ConfigurationSetting Method - GenerateDatabaseRightsScript
Generates a SQL Script that can be used to grant a user rights to the report server database and other databases required for a report server to run. The caller is expected to connect to the SQL Server database server and execute the script.
Public Sub GenerateDatabaseRightsScript(ByVal UserName As String, _ ByVal DatabaseName As String, ByVal IsRemote As Boolean, _ ByVal IsWindowsUser As Boolean, ByRef Script As String, _ ByRef HRESULT As Int32)
public void GenerateDatabaseRightsScript(string UserName, string DatabaseName, bool IsRemote, bool IsWindowsUser, out string Script, out Int32 HRESULT);
The user name or Windows security identifier (SID) of the user to which the script will grant rights.
The database name to which the script will grant access to the user.
A Boolean value to indicating whether the database is remote from the report server.
A Boolean value indicating whether the specified user name is a Windows user or a SQL Server user.

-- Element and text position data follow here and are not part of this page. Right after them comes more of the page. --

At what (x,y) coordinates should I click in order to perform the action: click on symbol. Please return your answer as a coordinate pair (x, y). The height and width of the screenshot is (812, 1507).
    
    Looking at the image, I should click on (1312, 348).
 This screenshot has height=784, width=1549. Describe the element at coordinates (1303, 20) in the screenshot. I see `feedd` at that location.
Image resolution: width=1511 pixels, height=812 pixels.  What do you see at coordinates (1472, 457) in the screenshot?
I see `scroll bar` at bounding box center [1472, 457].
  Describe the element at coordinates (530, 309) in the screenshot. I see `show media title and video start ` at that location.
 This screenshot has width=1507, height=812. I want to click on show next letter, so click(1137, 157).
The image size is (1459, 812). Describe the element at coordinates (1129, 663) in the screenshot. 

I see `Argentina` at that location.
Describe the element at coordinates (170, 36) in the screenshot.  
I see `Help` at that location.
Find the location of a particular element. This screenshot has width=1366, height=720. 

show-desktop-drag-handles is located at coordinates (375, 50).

[out] A string containing the generated SQL Server script.
[out] Value indicating whether the call succeeded or failed.
Returns an HRESULT indicating success or failure of the method call. A value of 0 indicates that the method call was successful. A non-zero value indicates that an error has occurred.
If DatabaseName is empty then IsRemote is ignored and the report server configuration file value is used for the database name.
If IsWindowsUser is set to true, UserName should be in the format <domain>\<username>.
When IsWindowsUser is set to true, the generated script grants login rights to the user for the SQL Server, setting the report server database as the default database, and grants the RSExec role on the report server database, the report server temporary database, the master database and the MSDB system database.
When IsWindowsUser is set to true, the method accepts standard Windows SIDs as input. When a standard Windows SID or service account name is supplied, it is translated to a user name string. If the database is local, the account is translated to the correct localized representation of the account. If the database is remote, the account is represented as the computer’s account.
The following table shows accounts that are translated and their remote representation.
|Account / SID that is translated||Common Name||Remote Name|
|NT AUTHORITY\NetworkService||Network Service||<Domain>\<ComputerName>$|
|(S-1-5-19)||Local Service||Error – see below.|
|NT AUTHORITY\LocalService||Local Service||Error – see below.|
On Windows 2000, if you are using a built-in account and the report server database is remote, an error is returned.
If the LocalService built-in account is specified and the report server database is remote, an error is returned.
When IsWindowsUser is true and the value supplied in UserName needs to be translated, the WMI provider determines whether the report server database is located on the same computer or on a remote computer. To determine if the installation is local, the WMI provider evaluates the DatabaseServerName property against the following list of values. If a match is found, the database is local. Otherwise, it is remote. The comparison is case-insensitive.
|Value of DatabaseServerName||Example|
When IsWindowsUser is set to true, the WMI provider calls LookupAccountName to get the SID for the account and then calls LookupAccountSID to get the name to put in the SQL Server script. This ensures that the account name used will pass SQL Server validation.
When IsWindowsUser is set to false, the generated script grants the RSExec role on the report server database, the report server temporary database, and the MSDB database.
When IsWindowsUser is set to false, the SQL Server user must already exist on the SQL Server for the script to run successfully.
If the report server does not have a report server database specified, calling GrantRightsToDatabaseUser returns an error.
The generated script supports SQL Server 2000, SQL Server 2005, and SQL Server 2008.